======== Texto fornecido ========

Cadernos do Arquivo Municipal vol.ser2 no.8 Lisboa dez. 2017

 

RECENSÃO

 

FONTES, João Luís Inglês; OLIVEIRA, Luís Filipe; TENTE, Catarina; FARELO, Mário; MARTINS, Miguel Gomes, coord. – Lisboa medieval: gentes, espaços e poderes. Lisboa: Instituto de Estudos Medievais, 2017. 464 p.

Maria Amélia Álvaro de Campos*

*CHSC-UC - Centro de História da Sociedade e da Cultura da Universidade de Coimbra, 3004-530 Coimbra, Portugal.

CIDEHUS-UÉ - Centro Interdisciplinar de História Culturas e Sociedades da Universidade de Évora, 7000-809 Évora, Portugal.

Bolseira de pós-doutoramento da Fundação para a Ciência e a Tecnologia (SFRH/BPD/100765/2014) e investigadora integrada dos CHSC-UC e CIDEHUS-UÉ.

 

 

Terceiro título de uma coleção1 que prepara já edições futuras, este livro constitui um testemunho do dinamismo da investigação realizada em torno da História Medieval de Lisboa. Nele, reúnem-se as versões escritas dos trabalhos que, apresentados no III colóquio A Nova Lisboa Medieval (20 a 22 de novembro de 2013), foram aprovados para publicação, por uma comissão científica internacional de especialistas em História da cidade, da presença islâmica na Península Ibérica, do urbanismo português, da sociedade, da Igreja medieval, da Expansão, entre outras áreas. A pluralidade de assuntos tratados reflete-se também na coordenação da obra, efetuada por investigadores do Instituto de Estudos Medievais (IEM-FCSH/UNL).

======== Dados fornecidos ========

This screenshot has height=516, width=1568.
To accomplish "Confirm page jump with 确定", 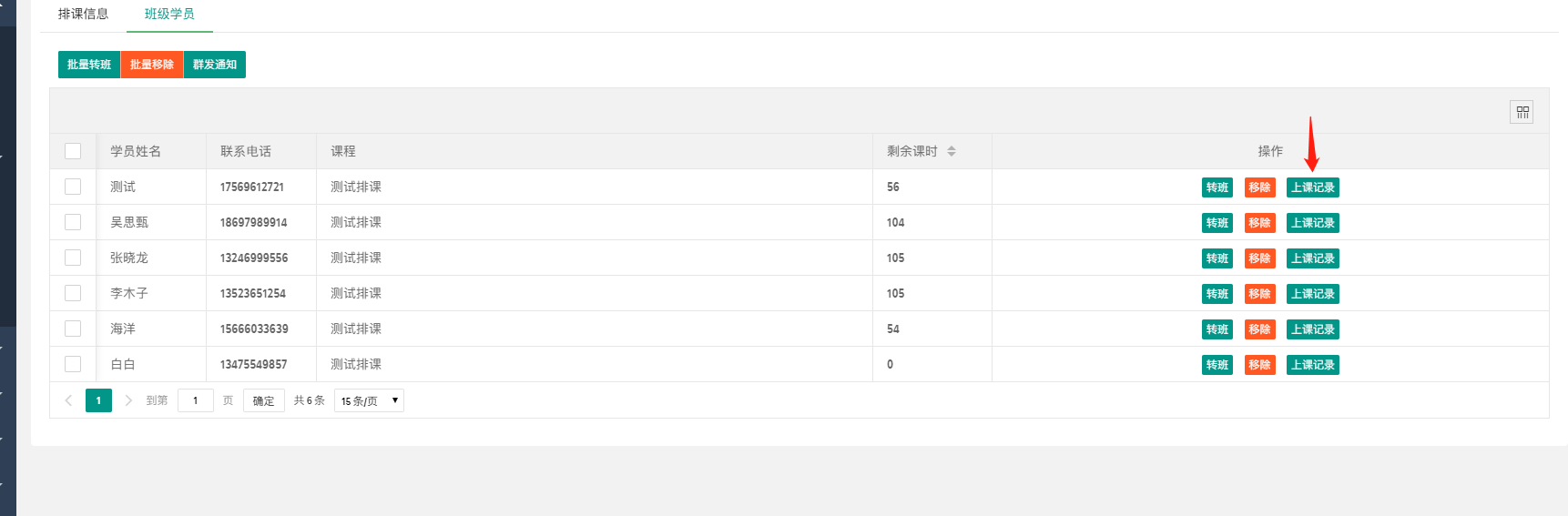I will pos(264,400).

========

§ **Instruções da tarefa**: Retome a recensão do livro sobre a Lisboa medieval, escrevendo a continuação a partir da última frase apresentada.

§ **Resposta abaixo**:
Da observação global e preliminar da obra (464 p.) editada pelo IEM, sobressai a profusão e a qualidade das fotografias, fontes iconográficas, plantas, mapas, tabelas e quadros de análise apresentados que facilitam uma leitura mais articulada, por parte de públicos heterogéneos. A obra divide-se em duas partes: na primeira, publica-se a conferência de abertura do colóquio; na segunda, organizam-se cronologicamente os trabalhos aí apresentados, selecionados pela referida arbitragem científica, sob um título geral Gentes, espaços e poderes.

A primeira parte, assinada por Matthew Davies, é dedicada ao estudo do papel comercial e político de Londres. O autor compromete-se com a elaboração de uma análise global desse centro urbano, partindo da mais recente investigação sobre essa cidade. A escolha deste trabalho para abertura de uma obra sobre Lisboa assume-se como um desafio à comunidade científica portuguesa de modo a chamar a atenção para a necessidade de estudos historiográficos mais integrados e comparados. Com a observação de Londres – capital do reino de Inglaterra – pretendeu-se estabelecer pontos de comparação com a sua homóloga portuguesa e protagonista deste livro.

Nome consagrado nas áreas dos estudos urbanos e do mercantilismo, o autor analisa a história londrina a partir do seu desenvolvimento físico (demográfico e topográfico), do seu desenvolvimento económico, enfatizando a relevância dos mercadores no comércio doméstico e marítimo, e do seu desenvolvimento político, focando-se na relação da cidade com a coroa. Por fim, conclui a máxima valia de se estabelecerem pontos de comparação com a capital portuguesa, num período anterior ao arranque da expansão.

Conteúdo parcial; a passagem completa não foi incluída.